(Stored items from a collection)
◆ ◆ ◆
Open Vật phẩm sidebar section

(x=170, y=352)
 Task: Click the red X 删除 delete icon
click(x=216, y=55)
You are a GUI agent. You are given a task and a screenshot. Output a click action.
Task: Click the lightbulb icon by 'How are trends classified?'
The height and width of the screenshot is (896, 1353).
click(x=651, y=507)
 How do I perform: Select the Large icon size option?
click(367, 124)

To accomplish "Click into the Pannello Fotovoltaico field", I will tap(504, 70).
◆ ◆ ◆
§ PROBLEM TO WORK ON: Repeat all the entries exactly as given.

§ REPLY:
Open Vật phẩm sidebar section

(x=170, y=352)
 Task: Click the red X 删除 delete icon
click(x=216, y=55)
You are a GUI agent. You are given a task and a screenshot. Output a click action.
Task: Click the lightbulb icon by 'How are trends classified?'
The height and width of the screenshot is (896, 1353).
click(x=651, y=507)
 How do I perform: Select the Large icon size option?
click(367, 124)

To accomplish "Click into the Pannello Fotovoltaico field", I will tap(504, 70).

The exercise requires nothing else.